Défense De L’Occident - Et Lancement D’Un Appel D’Offres Pour « La Production D’Un Individu Post-Islamique »

1. Émouvante cérémonie, l’autre jour, à Merlieux (Aisne), où des anarchistes ont remis le « Grand Prix « Ni Dieu Ni Maître » » 2009 à un certain Hamid Zanaz, « citoyen du monde né arabe en Algérie » et auteur d’un livre dont le propos, formidablement novateur, est de dénoncer, comme dit son titre : « L’Impasse islamique » [9].

(Pour ce qui me concerne, je ne te le cache pas : je suis d’avis que la publication et la distinction d’un tel ouvrage, dans une époque où le chef de l’État français - Nicolas Sarkozy - ne craint pas, de son côté, d’affirmer qu’il y a « trop (...) de musulmans (...) en Europe », témoignent - aussi - d’un exceptionnel courage et d’un admirable bon sens politique, qui me font (plus que jamais) penser que l’anarchie vaincra - mais pas tout de suite [10].)
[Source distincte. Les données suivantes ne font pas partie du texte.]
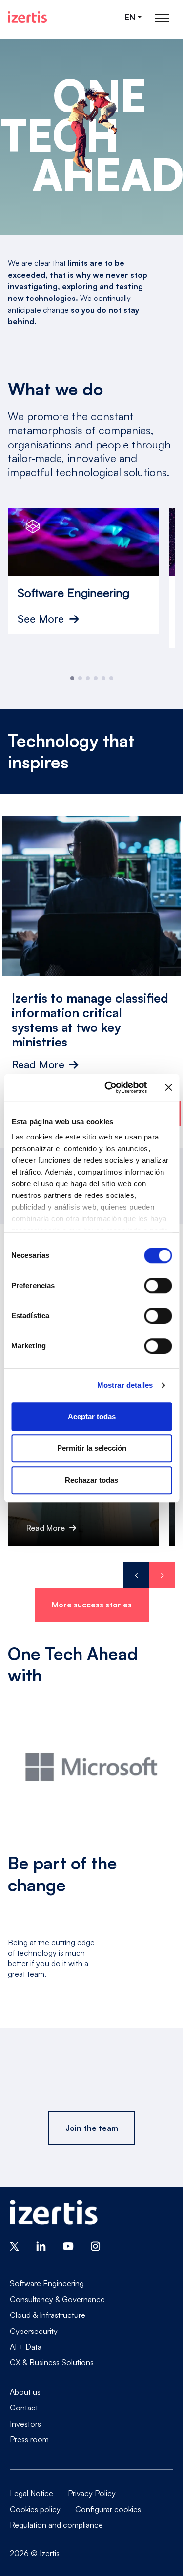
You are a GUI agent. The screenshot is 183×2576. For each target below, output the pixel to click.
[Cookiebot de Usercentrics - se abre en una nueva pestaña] (109, 1087)
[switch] (158, 1285)
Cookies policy (35, 2509)
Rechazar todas (91, 1480)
Son éditeur, qui a dû passer la dernière décennie complètement coupé du monde (sans quoi il saurait - le moyen de l’ignorer - que la critique de l’islam est devenue en France, depuis des années, « un sport national »), soutient, sans rire, qu’« en France (...), dès que l’on touche à l’islam (...), les accusations pleuvent (...), drues ».

Accusations d’« islamophobie », ou de « racisme », tu l’auras deviné.

Or, de son point de vue : « Critiquer l’islam, aujourd’hui, en France, relève du devoir pour tous les esprits libres et tous les révolutionnaires » [11].

(Puis, n’est-ce pas : c’est quand même reposant, pour un libertaire conséquent, de se trouver de loin en loin des combats communs avec les intellectuels (quasi-)organiques de l’UMP.)

C’est donc au nom de la RRRRRévolution, avec un grand « RRRRR » (comme dans RRRRRéactionnaiRRRRRe), que cet éditeur ose, quant à lui, n’en déplaise « aux bonnes âmes « munichoises » qui tentent depuis toujours de passer entre le mur de la collaboration et l’affichette de la résistance de la 25ème heure », publier le bouquin d’Hamid Zanaz - et cette extraordinaire audace est d’autant plus méritoire que, « disons-le tout net : ce livre assassine l’idéologie islamique comme jamais encore » [12].

2. Dans la réalité, bien sûr, la démonstration d’Hamid Zanaz est (beaucoup) moins totalement inédite que ne le prétend son éditeur : elle s’étire, certes, sur 165 pages, mais se résume, en fait, à l’idée que toute « tentative d’adapter le dogme islamique aux exigences des temps modernes est vouée d’avance à l’échec », et que « ce procédé agité comme une lampe-torche, et tant revendiqué par les élites musulmanes, n’est en réalité qu’un rééchelonnement de l’islamisme ».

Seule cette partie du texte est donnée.